* Exercise *
There is one span to output from the data below: the lines starting at the line with "[region] (519, 354)" and ending at the line with "MANAGE PREFERENCES (421, 437)". Output it exactly, ends included, nothing more.
Exercise data section start
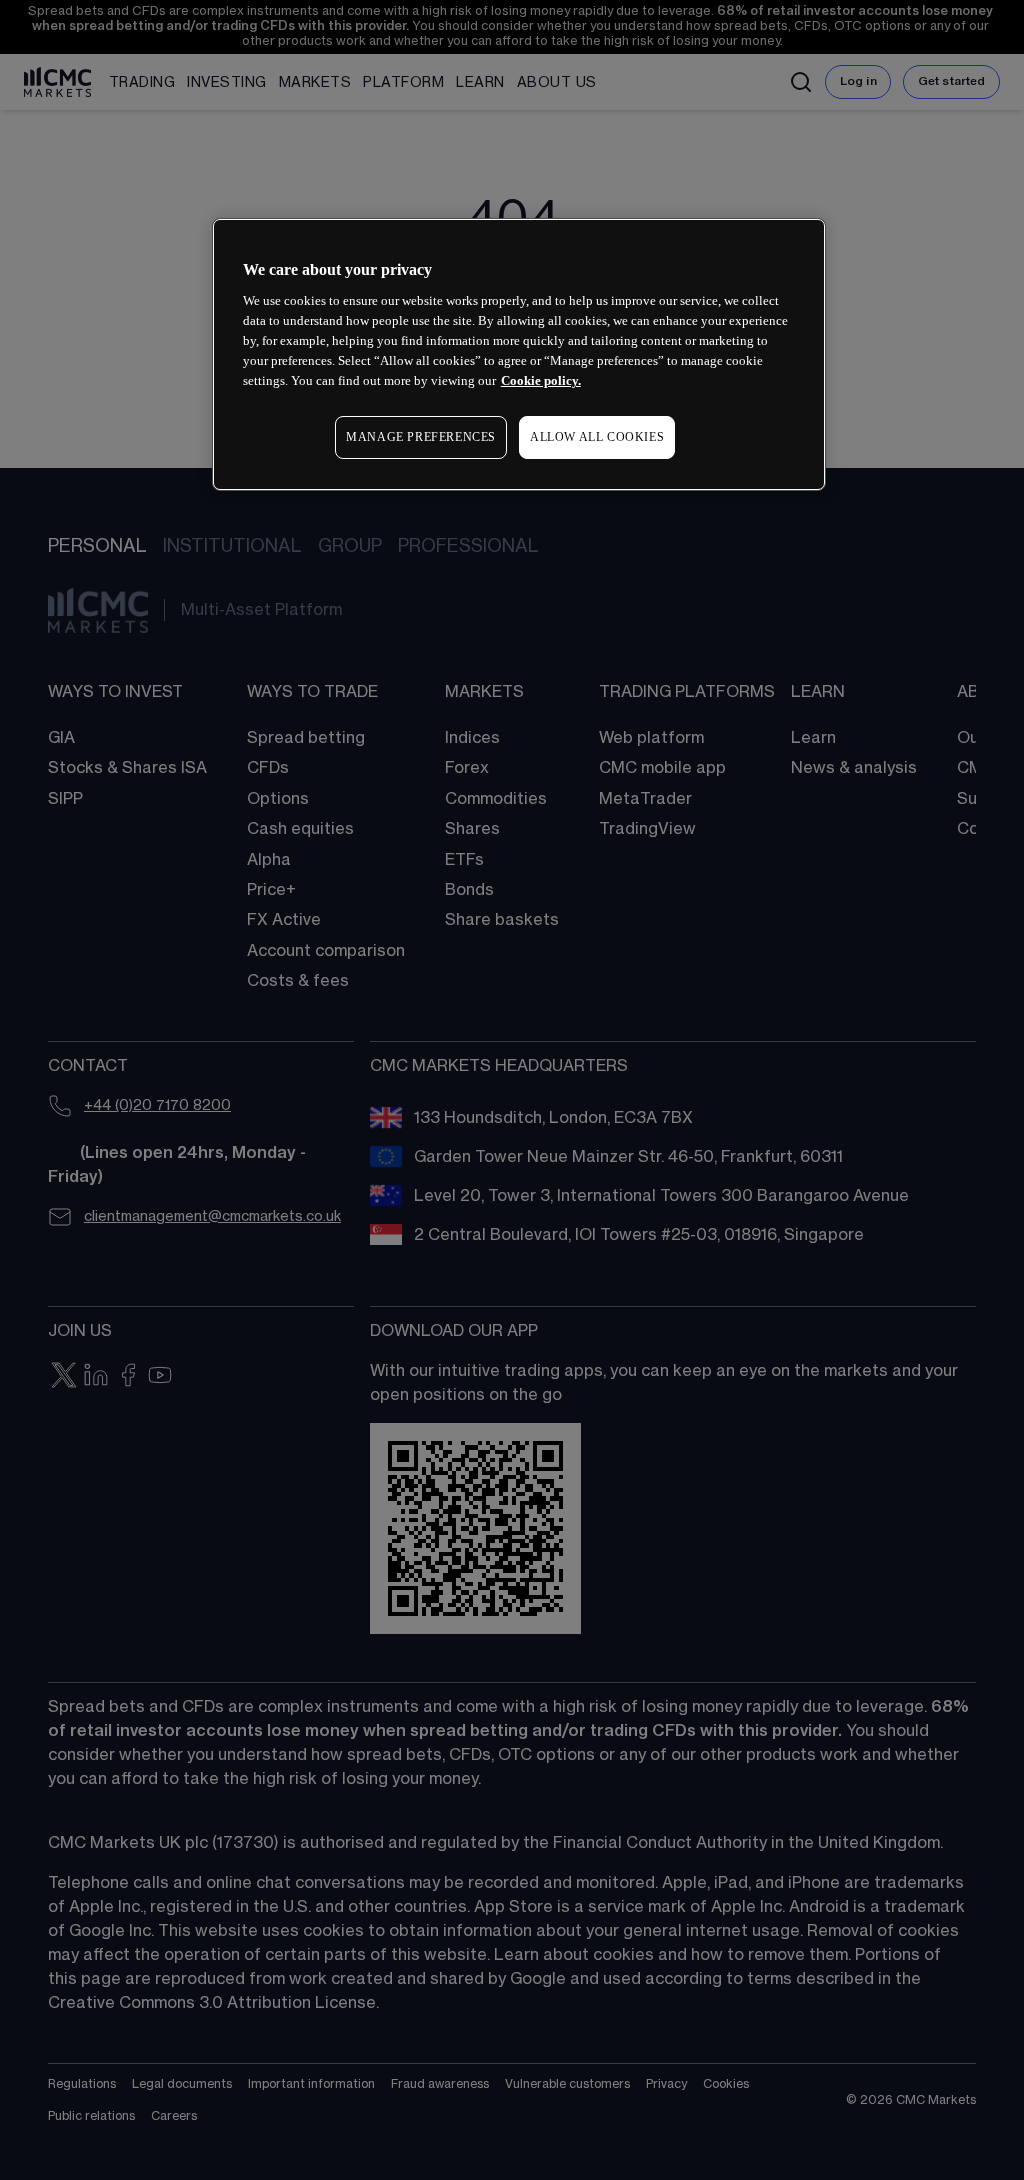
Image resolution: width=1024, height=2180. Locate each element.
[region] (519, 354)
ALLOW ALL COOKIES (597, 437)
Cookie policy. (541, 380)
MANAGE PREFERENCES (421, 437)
Exercise data section end
Exercise data section start
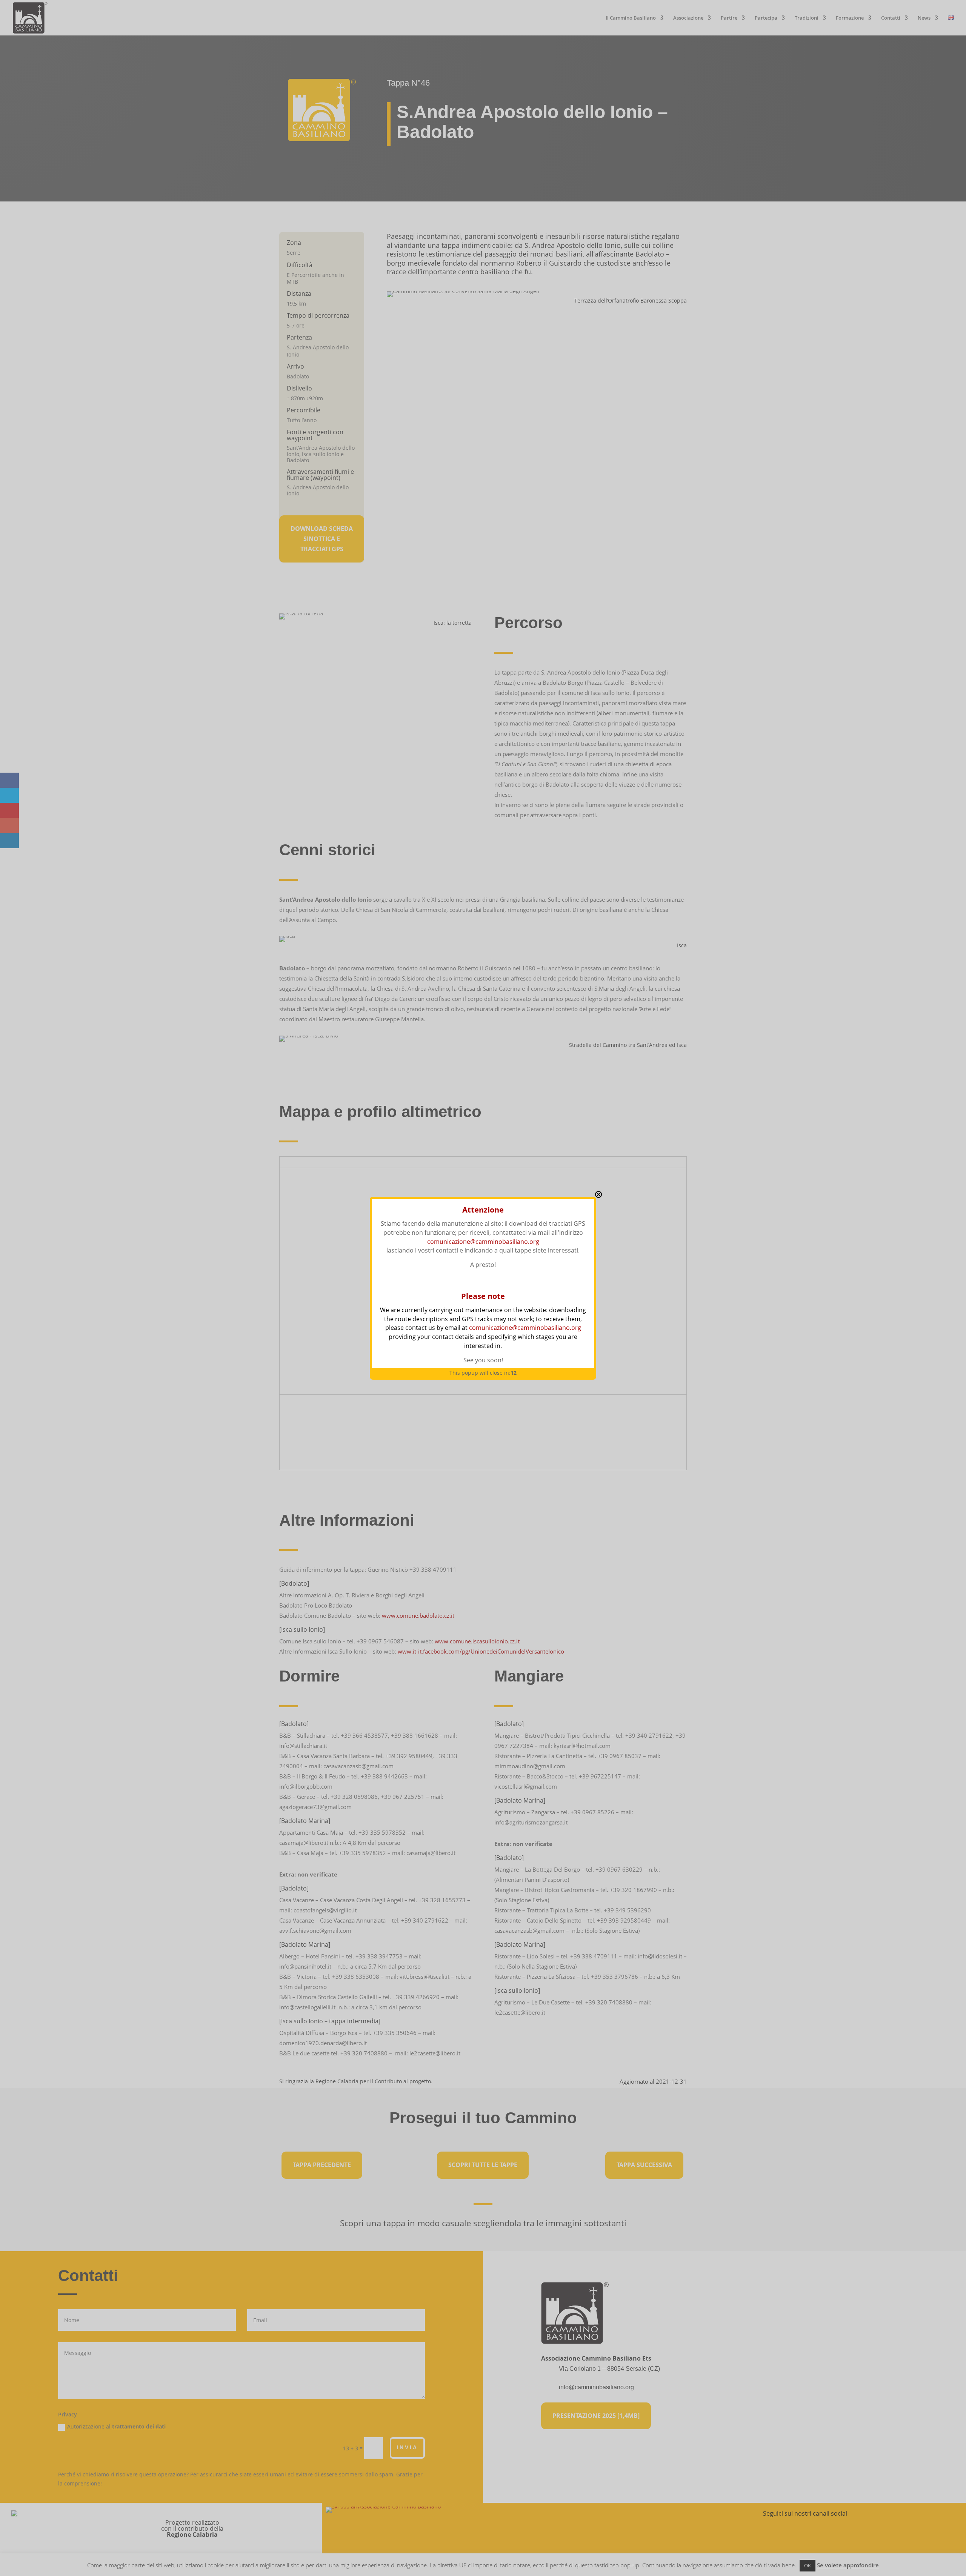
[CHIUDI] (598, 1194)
Exercise data section end
* Finished exercise *
[region] (519, 354)
ALLOW ALL COOKIES (597, 437)
Cookie policy. (541, 380)
MANAGE PREFERENCES (421, 437)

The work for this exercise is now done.